Don’t want to stay in jail before trial? Understand Bail!

Get out of jailIts Sunday Morning in February. Is your family member or friend stuck in jail because of a high bail? Has your criminal defense lawyer made the proper argument to the court?

No person wants to go jail or much less stay there until their criminal case is resolved. Bail is obviously a major concern for someone facing criminal charges because it will determine whether he can remain out of custody pending trial. Your criminal defense lawyer needs to be ready with a bail argument regardless of the charge but bail is sometimes the highest in drug and gun cases along with crimes of violence.
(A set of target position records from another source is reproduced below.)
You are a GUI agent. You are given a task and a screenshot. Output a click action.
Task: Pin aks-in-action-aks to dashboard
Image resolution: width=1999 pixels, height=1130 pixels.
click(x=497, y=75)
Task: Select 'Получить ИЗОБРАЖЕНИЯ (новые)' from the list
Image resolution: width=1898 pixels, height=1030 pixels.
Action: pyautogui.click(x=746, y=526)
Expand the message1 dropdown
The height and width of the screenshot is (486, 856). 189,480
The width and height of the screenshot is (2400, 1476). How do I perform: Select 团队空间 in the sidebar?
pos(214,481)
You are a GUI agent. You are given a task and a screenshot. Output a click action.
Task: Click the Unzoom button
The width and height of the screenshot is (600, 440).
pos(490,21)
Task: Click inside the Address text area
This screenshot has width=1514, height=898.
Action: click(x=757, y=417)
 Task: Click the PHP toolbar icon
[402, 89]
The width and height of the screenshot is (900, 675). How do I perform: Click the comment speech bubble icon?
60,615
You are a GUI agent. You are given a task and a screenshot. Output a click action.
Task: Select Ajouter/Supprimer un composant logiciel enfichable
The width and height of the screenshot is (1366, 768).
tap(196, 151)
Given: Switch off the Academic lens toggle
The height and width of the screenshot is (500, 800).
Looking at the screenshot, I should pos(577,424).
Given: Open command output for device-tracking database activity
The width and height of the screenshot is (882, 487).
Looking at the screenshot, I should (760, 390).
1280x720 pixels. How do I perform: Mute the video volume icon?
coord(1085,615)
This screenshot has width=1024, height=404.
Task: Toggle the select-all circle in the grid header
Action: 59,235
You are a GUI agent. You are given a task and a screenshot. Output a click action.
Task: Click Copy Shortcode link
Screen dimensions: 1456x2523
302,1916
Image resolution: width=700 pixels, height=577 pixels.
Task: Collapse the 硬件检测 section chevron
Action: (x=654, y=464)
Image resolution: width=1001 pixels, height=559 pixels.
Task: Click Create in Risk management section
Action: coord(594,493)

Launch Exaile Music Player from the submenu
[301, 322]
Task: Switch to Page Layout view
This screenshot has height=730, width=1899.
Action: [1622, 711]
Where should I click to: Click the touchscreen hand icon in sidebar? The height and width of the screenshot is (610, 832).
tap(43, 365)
With exception to those charged with capital offense (i.e. Murder) or those facing life sentence, everyone charged with a crime entitled to bail in Pennsylvania. This right is guaranteed by the 8th Amendment to the United States Constitution as well as Article I, Section 14 of the Pennsylvania Constitution. Bail is cash or the cash equivalent used as security to ensure that a person who is released pending trial will appear at all future court proceedings and also comply with any other conditions the court may impose.

Some people believe that bail is meant to punish someone but it’s not. Remember that everyone is innocent until proven guilty! The primary purpose of bail is to secure a person’s presence at trial and to protect society from an alleged dangerous individual. The Pennsylvania and the United States Constitution prohibit a state or the federal government from imposing an excessive amount of bail.

Bail is set after a person is charged with a crime and well before trial. This is the main reason why bail is so important because if, you’re unable to post bail, he or she will have to remain in jail. Prior to setting bail, the bail authority (usually a judge or bail commissioner will listen to arguments from the defense and prosecution based on the following factors:

  1. The nature of the offense and any mitigation or aggravation regarding it
  2. The defendant’s employment history and financial condition
  3. The defendant’s family relationships (i.e. children)
  4. The length and nature of the defendant’s residence in the community and past residence
  5. The defendant’s age, reputation, and mental condition
  6. The defendant’s history regarding his or her failure to appear in the past
  7. The defendant’s prior criminal history
  8. Any other factors the court may find relevant in this analysis

Your criminal defense lawyer should argue these points at your initial bail hearing and every subsequent bail petition hearing if it remains an issue.